A VeriChip, held by pair of tweezers, is display in this May 10, 2002, file photo in Boca Raton, Fla. Proponents say the chips when implanted in people offer security and medical identification benefits. Detractors worry that abuse of the chips will eliminate personal privacy in the digital age. (AP Photo/Steve Mitchell)
Chips: High tech aids or tracking tools?
By TODD LEWAN, AP National WriterSat Jul 21, 11:08 PM ET
CityWatcher.com, a provider of surveillance equipment, attracted little notice itself — until a year ago, when two of its employees had glass-encapsulated microchips with miniature antennas embedded in their arms.
The "chipping" of two workers with RFIDs — radio frequency identification tags as long as two grains of rice, as thick as a toothpick — was merely a way of restricting access to vaults that held sensitive data and images for police departments, a layer of security beyond key cards and clearance codes, the company said.
"To protect high-end secure data, you use more sophisticated techniques," Sean Darks, chief executive of the Cincinnati-based company, said.

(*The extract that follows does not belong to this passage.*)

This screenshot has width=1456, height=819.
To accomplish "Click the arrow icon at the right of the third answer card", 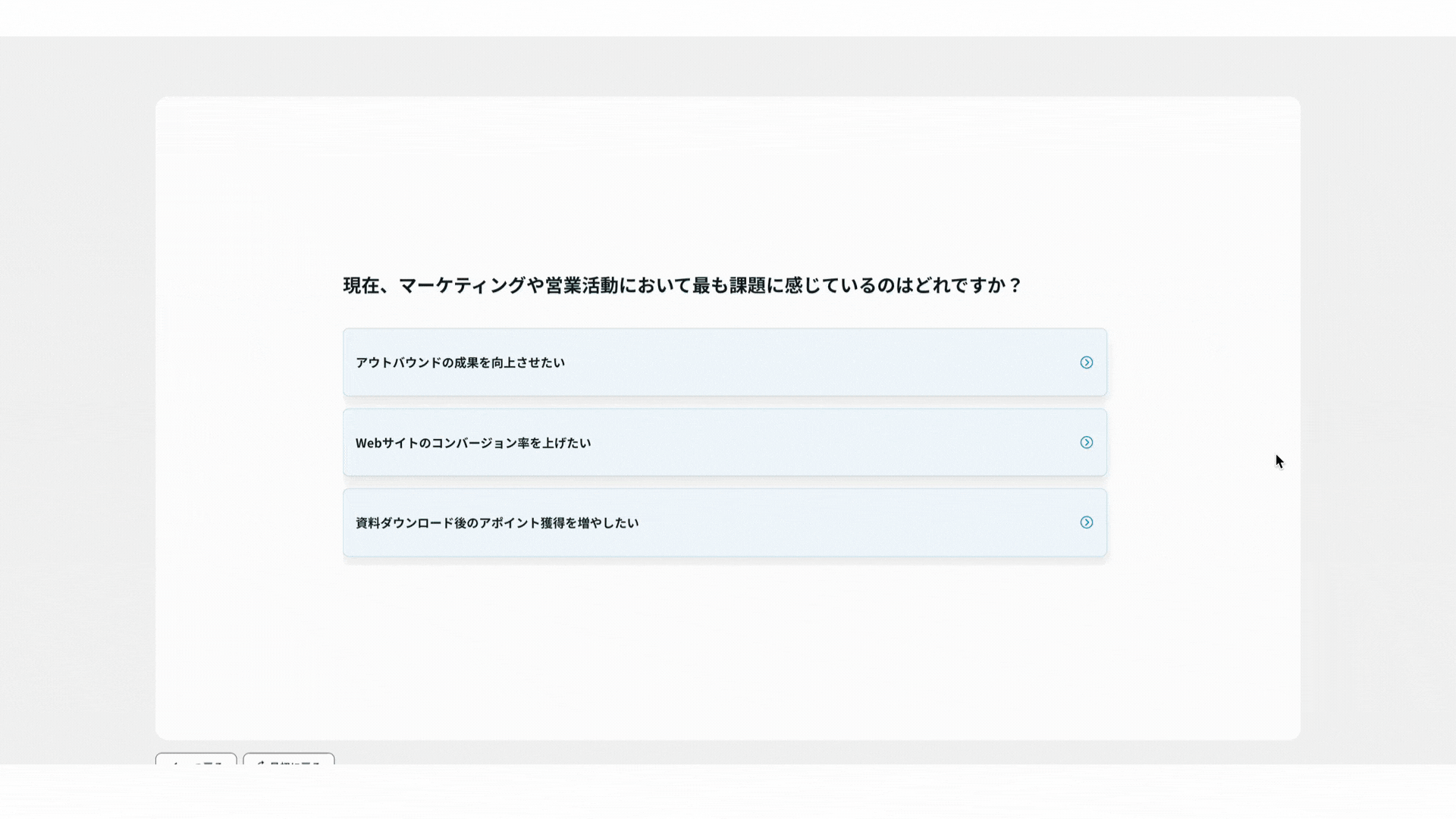I will (1087, 522).
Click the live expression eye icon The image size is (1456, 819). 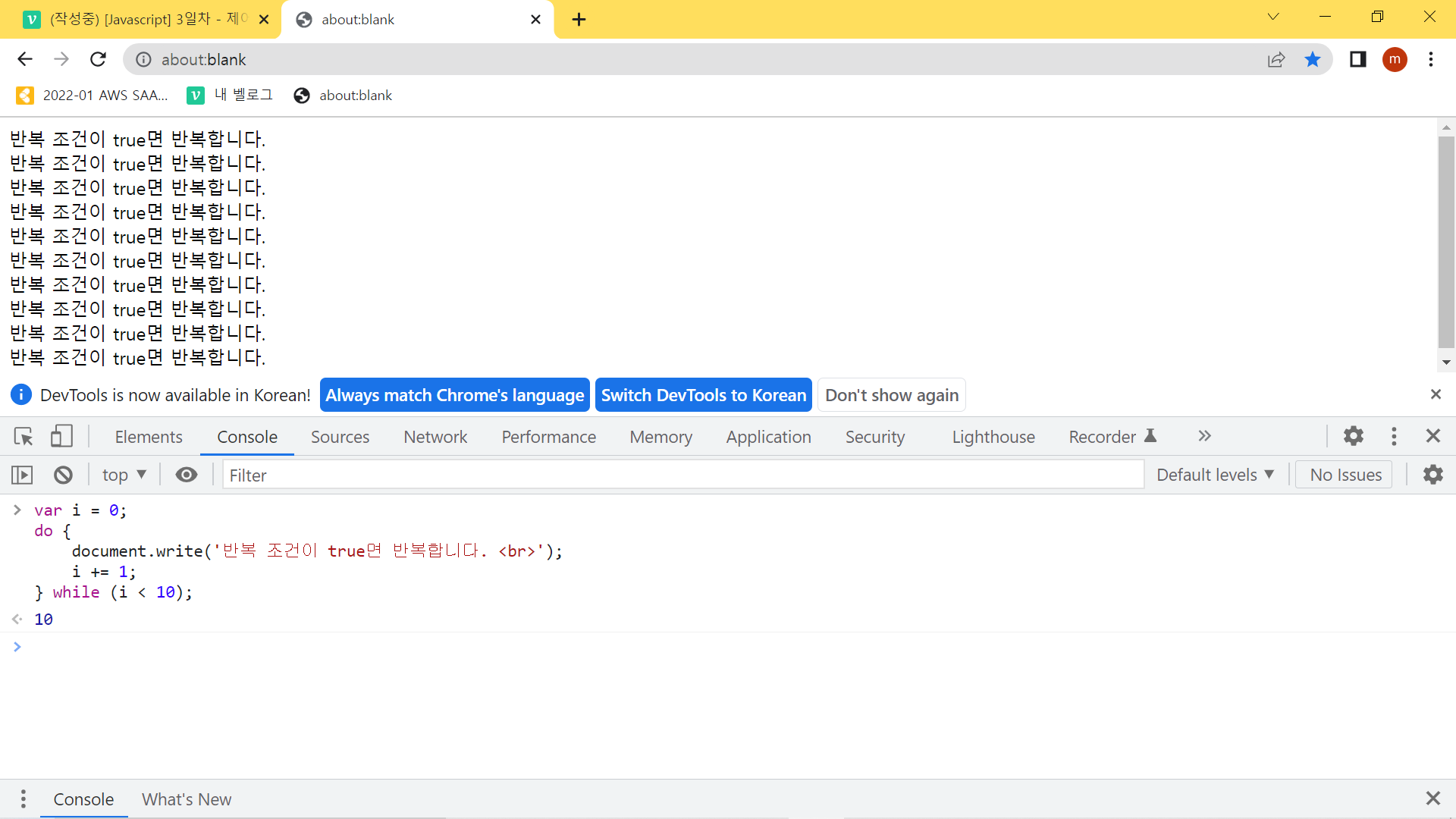pos(186,475)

He compared chip implants to retina scans or fingerprinting. "There's a reader outside the door; you walk up to the reader, put your arm under it, and it opens the door."
But the news that Americans had, for the first time, been injected with electronic identifiers to perform their jobs fired up a debate over the proliferation of ever-more-precise tracking technologies and their ability to erode privacy in the digital age.
To some, the microchip was a wondrous invention — a high-tech helper that could increase security at nuclear plants and military bases, help authorities identify wandering Alzheimer's patients, allow consumers to buy their groceries, literally, with the wave of a chipped hand.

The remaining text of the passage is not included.